The first database is in the presence of tags and the second database is not in any presence of tags.
Other portions of this embodiment are the same as those of embodiment 1, and thus will not be described in detail.
Example 3:
the present embodiment is further optimized based on the above embodiment 1 or 2, and as shown in fig. 2, the training process of the first neural network is based on the database [ the first straight line segment length, the bending angle, the second straight line segment length, the bending angle, the third straight line segment length …, the radius ], the first label value, and the second label, to perform the cluster training, thereby obtaining the first neural network.
Other portions of this embodiment are the same as those of embodiment 1 or 2 described above, and thus will not be described again.
Example 4:
the present embodiment is further optimized based on any one of the above embodiments 1 to 3, in order to more accurately reflect whether the bent pipe is bendable, a two-stage algorithm is combined into a first neural network, a first part of the first neural network adopts an interest extraction algorithm to obtain a bent pipe candidate region in a bent pipe, and a corresponding position of the bent pipe candidate region in an original pipe is determined based on an ROI alignment module.

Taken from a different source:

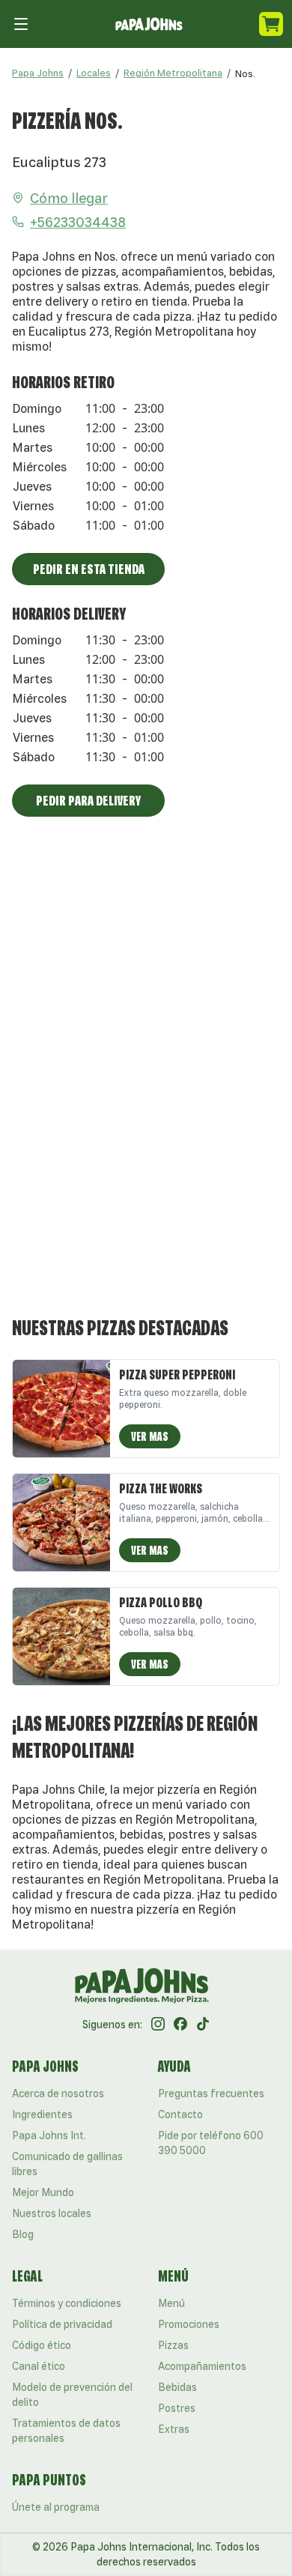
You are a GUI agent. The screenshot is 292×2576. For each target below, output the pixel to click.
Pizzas (173, 2345)
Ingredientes (42, 2114)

Based on the above, the arranged bent pipe candidate region is input into a second part of the first neural network, and the second part is divided into three branches, namely a binary image branch, a regression branch and a classification branch, wherein the binary image branch is the Mask branch in fig. 1. In the regression branch and the classification branch, the candidate areas pass through the full connection layer respectively to finally obtain the boundary frame of the target object and the class whether the target object is bendable, wherein the bendable is 1 and the non-bendable is 0.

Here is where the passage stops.